**Required task**
Recast the rows between the lines holding "Data Keluaran Togel Kamboja Hari Ini Tanggal 17" and "[YouTube] (15, 651)", inclusive, as a numbered list, leaving out blank lines and the pictures.

=== Available data ===

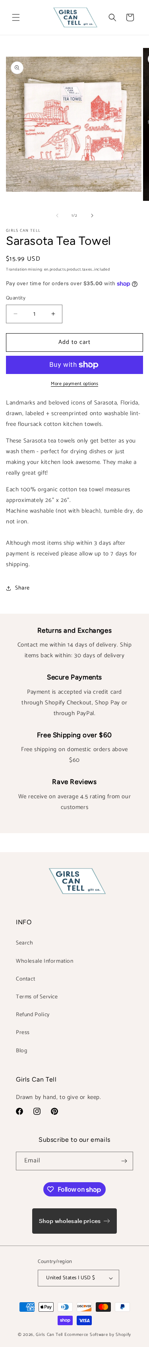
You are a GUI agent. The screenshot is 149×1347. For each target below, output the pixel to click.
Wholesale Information (45, 961)
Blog (21, 1050)
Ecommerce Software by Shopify (97, 1334)
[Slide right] (92, 215)
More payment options (74, 383)
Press (23, 1032)
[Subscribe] (124, 1161)
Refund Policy (33, 1014)
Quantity (15, 298)
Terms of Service (37, 997)
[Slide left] (57, 215)
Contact (25, 979)
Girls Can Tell (50, 1334)
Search (24, 943)
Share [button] (22, 588)
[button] (16, 17)
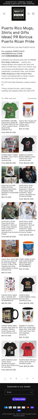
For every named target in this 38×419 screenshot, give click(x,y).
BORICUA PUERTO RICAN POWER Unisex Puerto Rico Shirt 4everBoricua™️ (27, 157)
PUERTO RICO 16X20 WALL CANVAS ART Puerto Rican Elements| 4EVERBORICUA (10, 297)
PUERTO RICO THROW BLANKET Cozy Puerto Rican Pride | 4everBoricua (10, 157)
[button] (4, 14)
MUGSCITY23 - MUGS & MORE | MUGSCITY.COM (21, 414)
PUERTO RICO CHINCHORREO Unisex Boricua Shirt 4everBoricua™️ (27, 297)
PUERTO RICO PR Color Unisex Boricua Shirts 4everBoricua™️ (27, 361)
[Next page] (32, 378)
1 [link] (5, 378)
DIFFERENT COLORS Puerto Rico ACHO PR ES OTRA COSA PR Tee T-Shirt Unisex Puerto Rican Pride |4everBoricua (10, 125)
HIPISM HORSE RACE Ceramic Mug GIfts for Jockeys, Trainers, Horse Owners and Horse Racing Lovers (10, 329)
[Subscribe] (31, 392)
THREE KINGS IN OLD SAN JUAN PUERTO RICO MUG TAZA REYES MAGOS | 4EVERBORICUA (27, 262)
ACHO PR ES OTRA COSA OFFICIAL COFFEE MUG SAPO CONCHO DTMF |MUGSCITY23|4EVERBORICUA (10, 190)
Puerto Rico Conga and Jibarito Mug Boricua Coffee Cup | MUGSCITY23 (27, 123)
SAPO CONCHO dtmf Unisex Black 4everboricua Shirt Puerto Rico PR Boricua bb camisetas (10, 363)
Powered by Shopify (19, 415)
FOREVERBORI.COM (13, 56)
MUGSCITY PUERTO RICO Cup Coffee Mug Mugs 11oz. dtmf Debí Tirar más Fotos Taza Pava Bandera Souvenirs (27, 330)
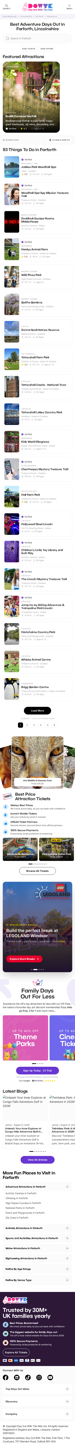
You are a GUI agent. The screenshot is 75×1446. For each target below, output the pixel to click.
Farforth (39, 16)
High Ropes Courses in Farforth (23, 1203)
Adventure (52, 16)
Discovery (11, 1401)
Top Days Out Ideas (17, 1388)
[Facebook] (5, 1378)
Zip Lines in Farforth (17, 1217)
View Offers (46, 49)
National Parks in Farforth (20, 1207)
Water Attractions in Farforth (23, 1248)
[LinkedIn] (17, 1378)
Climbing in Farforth (17, 1198)
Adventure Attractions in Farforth (26, 1186)
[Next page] (54, 725)
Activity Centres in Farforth (21, 1193)
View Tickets (28, 49)
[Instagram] (39, 1378)
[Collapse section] (67, 1186)
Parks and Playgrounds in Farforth (25, 1212)
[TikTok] (28, 1378)
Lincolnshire (26, 16)
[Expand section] (67, 1228)
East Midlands (9, 16)
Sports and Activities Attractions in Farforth (32, 1238)
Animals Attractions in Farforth (24, 1228)
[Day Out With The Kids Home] (37, 7)
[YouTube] (50, 1378)
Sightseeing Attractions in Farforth (26, 1258)
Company (11, 1413)
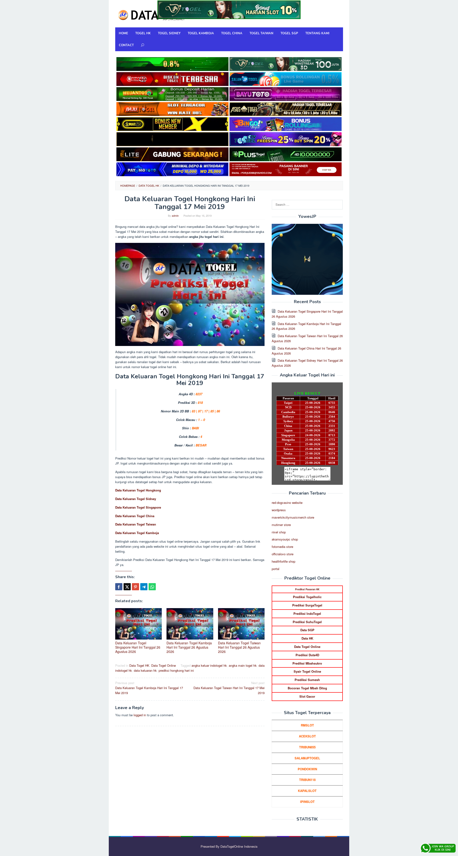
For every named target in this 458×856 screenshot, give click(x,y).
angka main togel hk (243, 665)
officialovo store (282, 554)
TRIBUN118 (307, 779)
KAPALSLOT (307, 790)
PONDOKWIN (307, 769)
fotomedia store (282, 546)
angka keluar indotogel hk (209, 665)
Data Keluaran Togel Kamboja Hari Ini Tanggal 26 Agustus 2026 (189, 647)
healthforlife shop (283, 561)
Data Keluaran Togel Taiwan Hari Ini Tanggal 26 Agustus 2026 (239, 647)
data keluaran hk (145, 670)
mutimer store (281, 524)
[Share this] (118, 586)
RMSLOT (307, 725)
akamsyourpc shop (285, 539)
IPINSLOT (307, 801)
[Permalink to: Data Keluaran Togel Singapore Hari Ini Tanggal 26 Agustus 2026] (138, 624)
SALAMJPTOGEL (307, 758)
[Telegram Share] (143, 586)
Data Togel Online (163, 665)
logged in (140, 715)
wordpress (279, 510)
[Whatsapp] (152, 586)
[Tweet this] (127, 586)
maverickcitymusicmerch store (293, 517)
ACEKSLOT (307, 736)
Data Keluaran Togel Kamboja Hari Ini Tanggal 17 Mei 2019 (149, 688)
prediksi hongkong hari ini (176, 670)
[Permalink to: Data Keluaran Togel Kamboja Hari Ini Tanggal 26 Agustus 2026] (190, 624)
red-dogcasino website (287, 502)
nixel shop (279, 532)
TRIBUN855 (307, 747)
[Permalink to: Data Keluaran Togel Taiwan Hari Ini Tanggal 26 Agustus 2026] (241, 624)
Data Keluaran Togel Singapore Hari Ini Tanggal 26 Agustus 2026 (137, 647)
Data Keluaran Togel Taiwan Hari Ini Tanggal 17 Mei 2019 (229, 688)
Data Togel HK (139, 665)
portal (275, 568)
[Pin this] (135, 586)
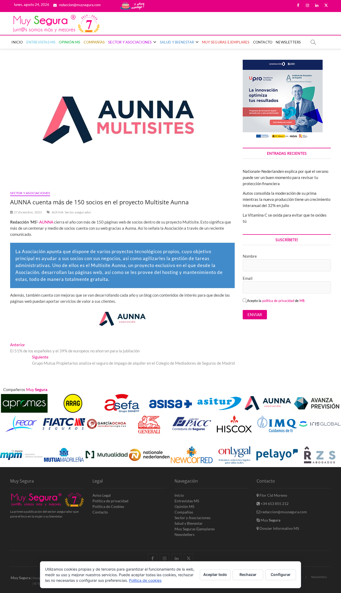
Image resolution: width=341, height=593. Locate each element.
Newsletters (288, 42)
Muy (270, 520)
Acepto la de (276, 301)
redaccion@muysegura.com (79, 5)
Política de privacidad (110, 501)
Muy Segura (20, 577)
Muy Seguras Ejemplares (225, 42)
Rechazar (248, 574)
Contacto (263, 42)
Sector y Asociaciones (130, 42)
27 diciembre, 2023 (27, 212)
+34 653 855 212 (274, 503)
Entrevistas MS (41, 42)
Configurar (281, 574)
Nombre (250, 256)
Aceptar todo (215, 574)
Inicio (17, 42)
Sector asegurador (78, 212)
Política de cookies (145, 580)
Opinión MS (69, 42)
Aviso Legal (101, 495)
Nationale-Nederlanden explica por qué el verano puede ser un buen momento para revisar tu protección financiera (285, 177)
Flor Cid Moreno (273, 495)
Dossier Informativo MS (279, 528)
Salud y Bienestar (177, 42)
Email (248, 278)
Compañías (94, 42)
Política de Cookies (108, 506)
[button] (328, 441)
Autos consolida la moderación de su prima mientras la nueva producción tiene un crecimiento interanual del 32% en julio (286, 199)
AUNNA (57, 212)
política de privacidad (278, 301)
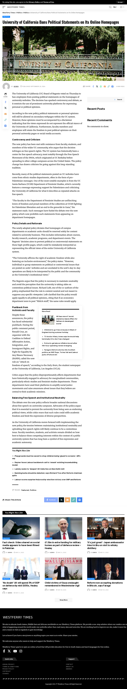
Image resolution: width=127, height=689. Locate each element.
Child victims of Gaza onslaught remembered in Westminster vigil (62, 584)
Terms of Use (48, 2)
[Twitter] (9, 651)
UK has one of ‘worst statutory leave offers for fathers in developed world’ (66, 320)
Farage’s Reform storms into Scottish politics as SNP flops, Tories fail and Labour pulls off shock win (60, 352)
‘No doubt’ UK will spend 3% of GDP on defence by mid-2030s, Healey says (21, 585)
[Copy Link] (108, 86)
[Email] (104, 86)
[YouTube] (15, 651)
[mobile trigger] (4, 7)
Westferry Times (63, 684)
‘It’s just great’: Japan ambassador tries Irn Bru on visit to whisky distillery (105, 545)
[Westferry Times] (16, 7)
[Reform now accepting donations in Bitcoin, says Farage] (106, 568)
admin (16, 86)
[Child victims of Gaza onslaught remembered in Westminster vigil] (63, 568)
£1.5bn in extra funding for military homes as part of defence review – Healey (63, 545)
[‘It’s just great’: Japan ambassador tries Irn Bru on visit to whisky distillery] (106, 528)
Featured (25, 490)
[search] (110, 7)
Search (119, 99)
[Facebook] (4, 651)
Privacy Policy (34, 2)
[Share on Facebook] (93, 86)
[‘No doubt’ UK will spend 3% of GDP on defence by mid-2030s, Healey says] (21, 568)
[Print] (112, 86)
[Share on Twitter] (97, 86)
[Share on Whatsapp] (101, 86)
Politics (6, 17)
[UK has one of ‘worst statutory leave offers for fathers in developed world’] (48, 320)
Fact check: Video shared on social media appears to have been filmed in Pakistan (21, 545)
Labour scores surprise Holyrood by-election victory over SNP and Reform (48, 479)
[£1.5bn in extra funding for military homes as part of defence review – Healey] (63, 528)
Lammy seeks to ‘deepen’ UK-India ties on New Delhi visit (39, 469)
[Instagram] (21, 651)
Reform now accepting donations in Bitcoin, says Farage (105, 584)
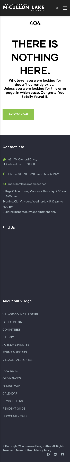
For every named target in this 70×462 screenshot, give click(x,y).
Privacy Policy (42, 450)
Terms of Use (24, 450)
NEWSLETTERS (13, 401)
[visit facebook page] (48, 454)
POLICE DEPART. (13, 322)
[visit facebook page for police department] (62, 454)
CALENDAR (10, 393)
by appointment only (42, 212)
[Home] (24, 7)
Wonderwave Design (31, 446)
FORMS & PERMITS (15, 352)
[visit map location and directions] (55, 454)
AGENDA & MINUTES (16, 344)
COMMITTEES (12, 329)
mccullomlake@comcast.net (27, 184)
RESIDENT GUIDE (14, 408)
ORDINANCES (12, 378)
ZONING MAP (11, 386)
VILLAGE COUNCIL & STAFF (20, 314)
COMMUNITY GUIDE (15, 416)
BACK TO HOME (18, 114)
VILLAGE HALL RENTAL (17, 360)
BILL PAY (8, 337)
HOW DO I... (10, 371)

===

**Expected answer**
1. Data Keluaran Togel Kamboja Hari Ini Tanggal 17 Mei 2019 (149, 688)
2. prediksi hongkong hari ini (176, 670)
3. [Permalink to: Data Keluaran Togel Kamboja Hari Ini Tanggal 26 Agustus 2026] (190, 624)
4. red-dogcasino website (287, 502)
5. nixel shop (279, 532)
6. TRIBUN855 (307, 747)
7. [Permalink to: Data Keluaran Togel Taiwan Hari Ini Tanggal 26 Agustus 2026] (241, 624)
8. Data Keluaran Togel Singapore Hari Ini Tanggal 26 Agustus 2026 (137, 647)
9. Data Keluaran Togel Taiwan Hari Ini Tanggal 17 Mei 2019 (229, 688)
10. Data Togel HK (139, 665)
11. portal (275, 568)
12. [Pin this] (135, 586)
13. Image resolution: width=341, height=593. Locate each element.
14. Newsletters (288, 42)
15. Muy (270, 520)
16. Acepto la de (276, 301)
17. redaccion@muysegura.com (79, 5)
18. Política de privacidad (110, 501)
19. Muy Segura (20, 577)
20. Muy Seguras Ejemplares (225, 42)
21. Rechazar (248, 574)
22. Contacto (263, 42)
23. Sector y Asociaciones (130, 42)
24. 27 diciembre, 2023 (27, 212)
25. +34 653 855 212 (274, 503)
26. Entrevistas MS (41, 42)
27. Configurar (281, 574)
28. Nombre (250, 256)
29. Aceptar todo (215, 574)
30. Inicio (17, 42)
31. Sector asegurador (78, 212)
32. Política de cookies (145, 580)
33. Opinión MS (69, 42)
34. Aviso Legal (101, 495)
35. Nationale-Nederlanden explica por qué el verano puede ser un buen momento para revisar tu protección financiera (285, 177)
36. Flor Cid Moreno (273, 495)
37. Dossier Informativo MS (279, 528)
38. Salud y Bienestar (177, 42)
39. Email (248, 278)
40. Compañías (94, 42)
41. Política de Cookies (108, 506)
42. [button] (328, 441)
43. Autos consolida la moderación de su prima mientras la nueva producción tiene un crecimiento interanual del 32% en julio (286, 199)
44. AUNNA (57, 212)
45. política de privacidad (278, 301)
46. Image resolution: width=127, height=689. Locate each element.
47. Child victims of Gaza onslaught remembered in Westminster vigil (62, 584)
48. Terms of Use (48, 2)
49. [Twitter] (9, 651)
50. UK has one of ‘worst statutory leave offers for fathers in developed world’ (66, 320)
51. Farage’s Reform storms into Scottish politics as SNP flops, Tories fail and Labour pulls off shock win (60, 352)
52. ‘No doubt’ UK will spend 3% of GDP on defence by mid-2030s, Healey says (21, 585)
53. [Copy Link] (108, 86)
54. [Email] (104, 86)
55. [YouTube] (15, 651)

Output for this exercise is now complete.